Rev. Dr. John Morehouse is a fifth generation Unitarian (one of his great-grandfathers was a Unitarian minister) and he grew up in the Unitarian Universalist Fellowship of Croton-on-Hudson, NY. After graduating in anthropology from Grinnell College, Iowa in 1979, he started a solar energy business, and later held several positions in sales and marketing before feeling the call to ministry. He graduated from Meadville Lombard Theological School in 1990 and was ordained that year.
Rev. John’s first ministry was at First Unitarian Church, South Bend, IN. From 1994-2005 he served as Senior Minister of the UU Congregation of Frederick, MD. There he led the congregation through a three-fold increase in membership and budget, and a five-year multi-million dollar building campaign. Since 2005, Rev. John has been Senior Lead Minister of Pacific Unitarian Church, Rancho Palos Verdes, CA. Under his leadership, the congregation grew in size by more than 50% and its budget doubled. In 2008, it was recognized by the UUA as a “Breakthrough Congregation.”
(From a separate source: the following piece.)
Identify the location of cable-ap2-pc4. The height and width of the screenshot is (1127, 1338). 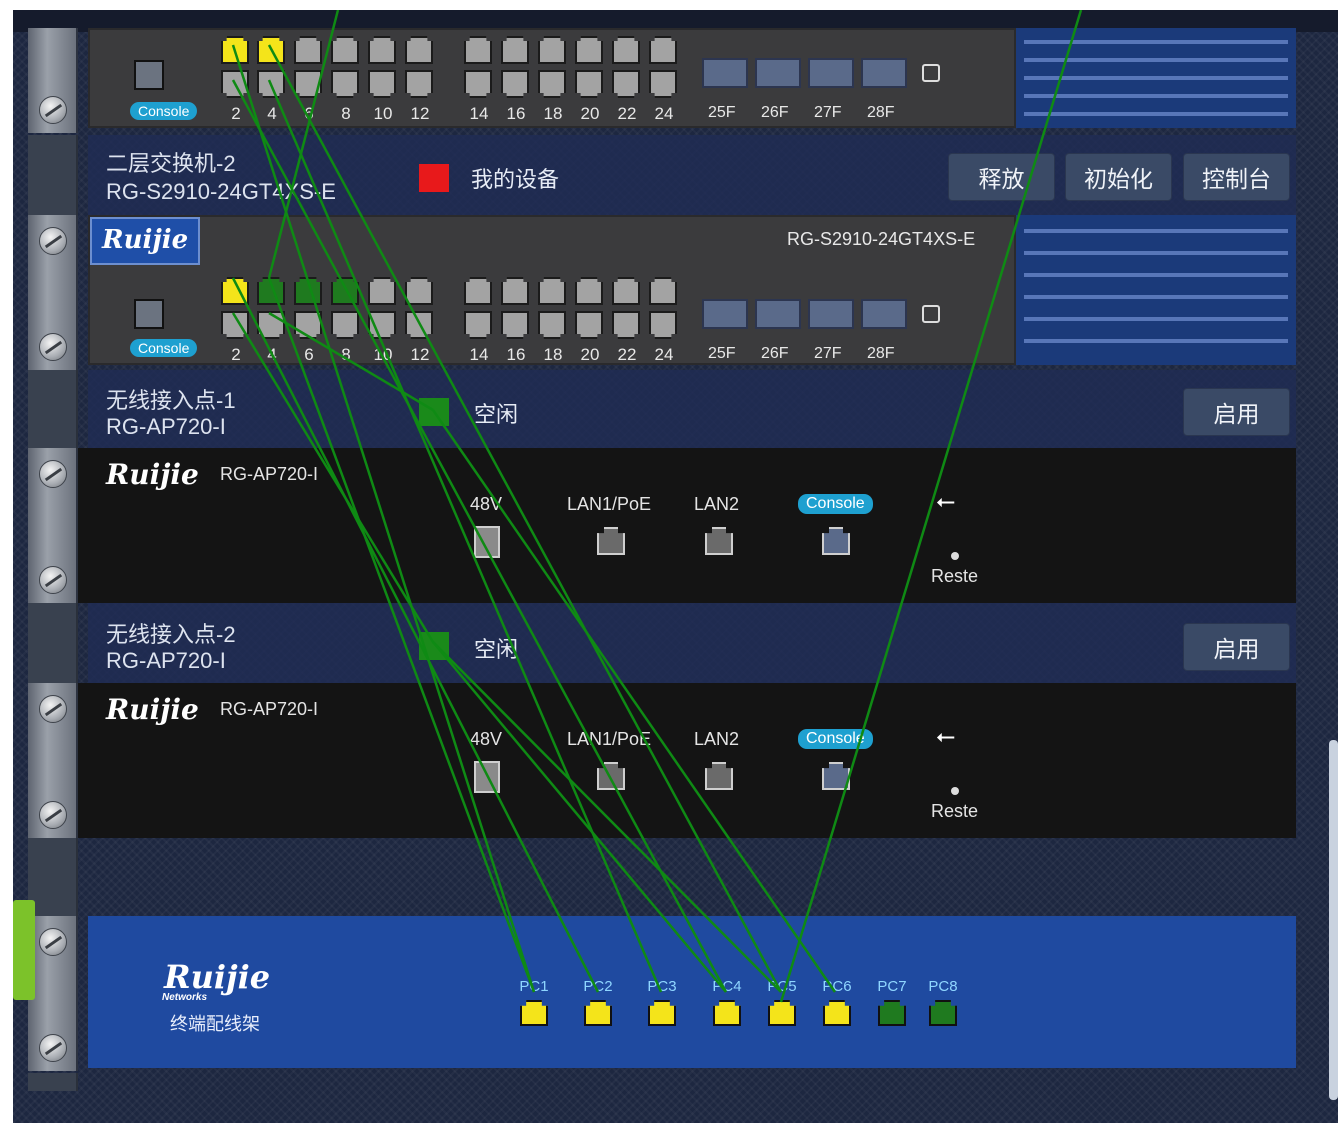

Rev. John is well known as a leader in the UU movement. He is an Adjunct Professor and Teaching Pastor at Meadville Lombard Theological School, where he has taught courses in congregational polity and actively mentors intern ministers. He has completed his doctorate of ministry (graduating May, 2015), and his thesis “Creating Theology Together: A Curriculum for Spiritual Leadership” is focused on helping church leaders develop their shared theology. Rev. John is also board president and senior consultant of the Chalice Oak Foundation, an organization he founded to incubate and grow UU social justice programs.
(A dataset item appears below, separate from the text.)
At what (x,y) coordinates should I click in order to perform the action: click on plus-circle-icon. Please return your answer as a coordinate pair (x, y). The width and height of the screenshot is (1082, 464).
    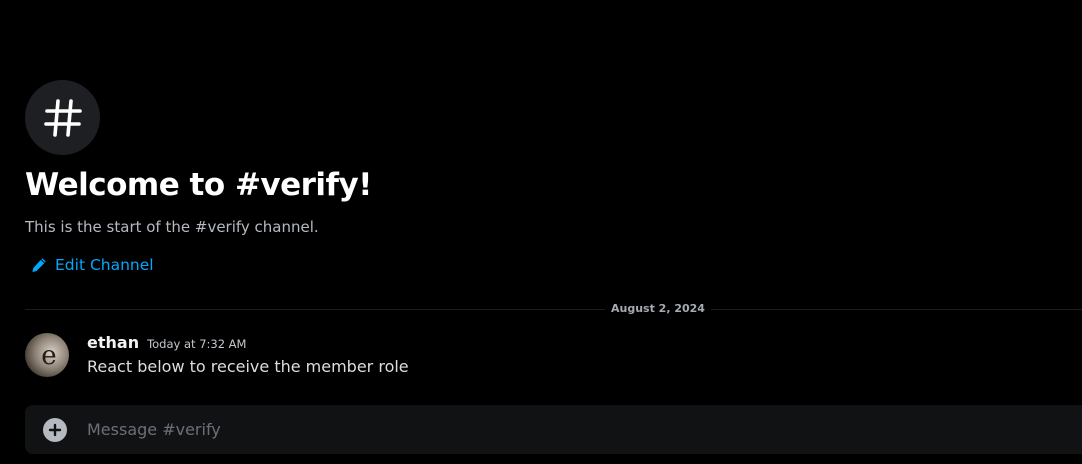
    Looking at the image, I should click on (55, 430).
Rev. John’s ministerial record says, “I seek a calling with a congregation that is searching for a new direction forward, uniting the past with the potential for a new future. I have special skills in transforming congregations to dream of a better future, and in building stronger communities. The ministry I am hoping to find will be with a congregation interested in growing in spirit, institutional maturity and civic identity. I believe we could be the religion for our times.”
Rev. John talks about “setting free the ministry” in each of us, creating a congregation that is not “minister centered” but “ministry centered.”
Rev. John and his wife, Francis, have been married for 30 years. They have five daughters, Portia (41), Fiona (37), Courteny (29), Emma (27), and Madeline (24), and three grandchildren, Skye (11), Iris (9), and Ashur (9).